Emricasan misses study endpoint for improving portal hypertension in people with NASH

The experimental caspase inhibitor emricasan did not meet the statistical threshold for improvement of portal hypertension in people with non-alcoholic steatohepatitis (NASH), but it did appear to have some benefit for those at high risk for decompensated liver disease, according to a report at the EASL International Liver Congress this month in Vienna.

"Although the primary endpoint was not met in this study, the reductions in HVPG [hepatic venous pressure gradient] observed in patients with compensated NASH cirrhosis and very severe portal hypertension are encouraging and support additional exploration in these patients. This group of patients is at greatest risk of progressing to decompensation and there are currently no approved treatments available to them," said presenter Prof. Guadalupe Garcia-Tsao of Yale University.

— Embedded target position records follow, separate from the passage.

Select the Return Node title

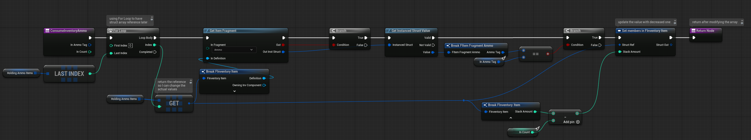(705, 31)
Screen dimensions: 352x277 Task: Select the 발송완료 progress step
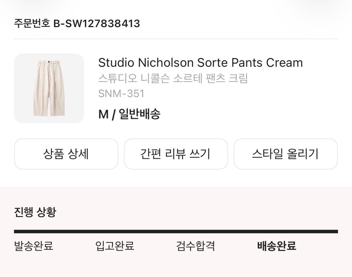(x=34, y=246)
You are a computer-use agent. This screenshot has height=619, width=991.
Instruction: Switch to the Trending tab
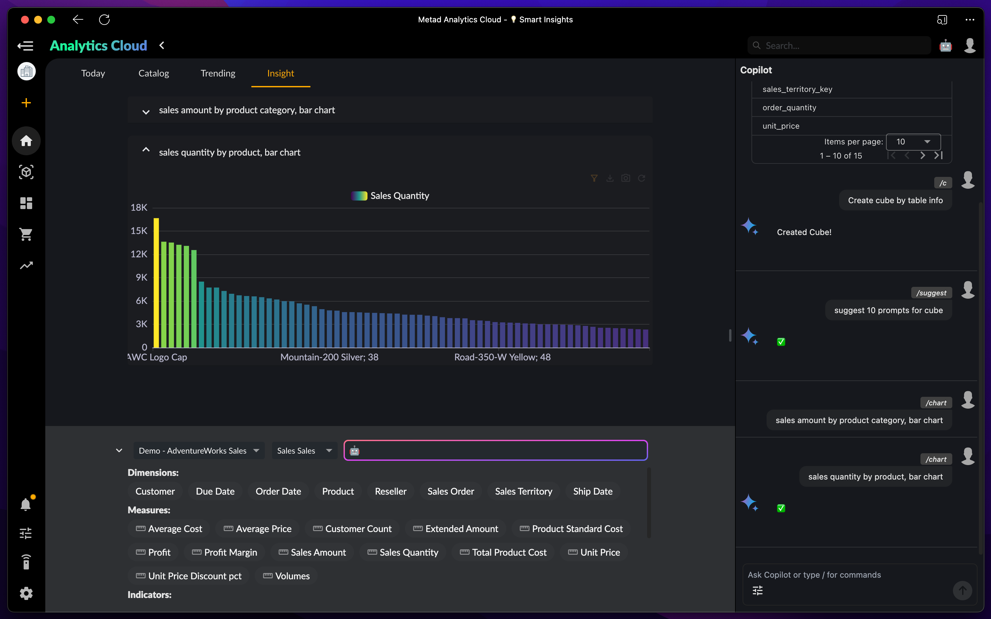218,73
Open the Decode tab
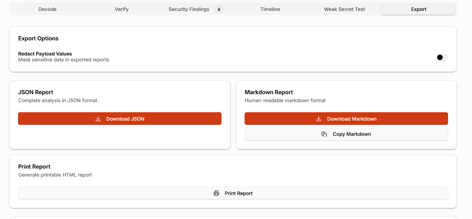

Non-alcoholic fatty liver disease (NAFLD) and its more severe form, NASH, are responsible for a growing proportion of advanced liver disease. The build-up of fat in the liver triggers inflammation, which over time can lead to the development of fibrosis, cirrhosis and liver cancer. In people with advanced cirrhosis, scar tissue replaces functional liver cells and can block the flow of blood through the liver, causing high blood pressure in the portal vein coming from the gastrointestinal tract. This can cause ascites (abdominal fluid accumulation) and bleeding varicose veins in the oesophagus and stomach – signs of liver decompensation.

The phase IIb ENCORE-PH trial evaluated whether emricasan would decrease portal pressure in people with cirrhosis related to NASH. Emricasan is a first-in-class pan-caspase inhibitor that was shown to improve biomarkers of liver health and decrease portal vein pressure in earlier studies. Caspases are protease enzymes that play a role in cell suicide and inflammation.

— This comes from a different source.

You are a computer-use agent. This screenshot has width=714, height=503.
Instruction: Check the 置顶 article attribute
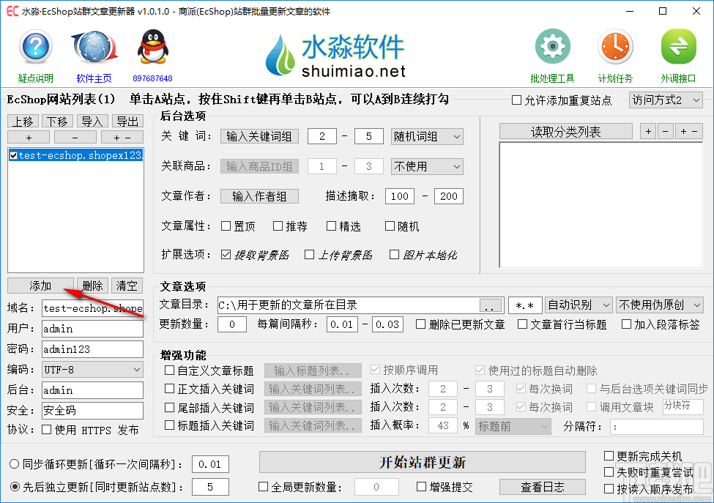226,226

This interim analysis included 263 people from more than 50 sites in Europe and the US. More than half (57%) were women and the mean age was approximately 61 years. Many were obese and more than 80% had diabetes.

At baseline, the participants had an HVPG of 12 mmHg or higher (median 17). An HVPG above 10 to 12 mmHg is considered severe portal hypertension, and above 16 indicates a high risk for decompensation. Most were classified as Child-Pugh A, meaning not at high risk for death due to liver disease. About a quarter already had early decompensated cirrhosis, but they'd had only one prior event and were stable at study entry.

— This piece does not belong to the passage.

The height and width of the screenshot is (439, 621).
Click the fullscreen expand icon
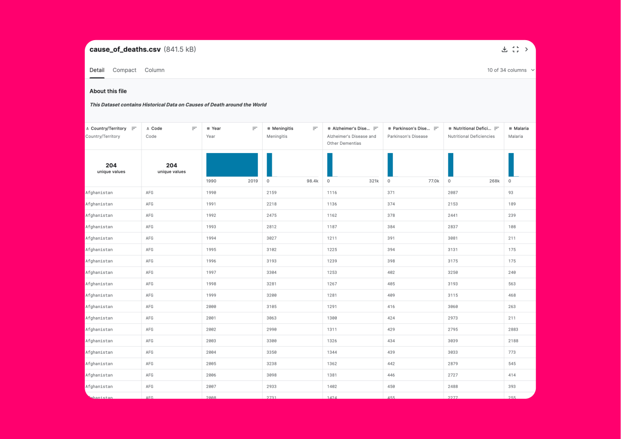tap(516, 49)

Participants were randomly assigned to receive various doses of oral emricasan (5, 25 or 50mg) or placebo twice daily for 48 weeks. HVPG was measured at study entry and again at 24 weeks, which was the study's primary endpoint.

HVPG declined by -0.5, -0.8 and -0.7 mmHg, respectively, in the emricasan 5, 25 and 50mg arms, compared with -0.2 mmHg in the placebo group. Overall, the decreases in HVPG in all three emricasan dose arms did differ enough from the placebo arm to reach the threshold for statistical significance, meaning the changes could have been due to chance.

However, a post hoc analysis showed that HVPG was significantly reduced in the subset of participants with compensated cirrhosis and worse portal hypertension at baseline (≥16 mmHg), with declines of around -1.5 mmHg in all emricasan dose arms. This much improvement is considered "clinically meaningful," according to Prof. Garcia-Tsao.

In addition, emricasan recipients showed significantly more improvement in biomarkers of liver health including ALT and AST liver enzyme levels.

Treatment was generally safe and well tolerated. Adverse events were common, but occurred with similar frequency in the emricasan and placebo groups (both 82%). Fewer than 5% stopped taking emricasan due to side-effects.

The study is ongoing and HVPG will be assessed again at the end of treatment at 48 weeks, Prof. Garcia-Tsao said.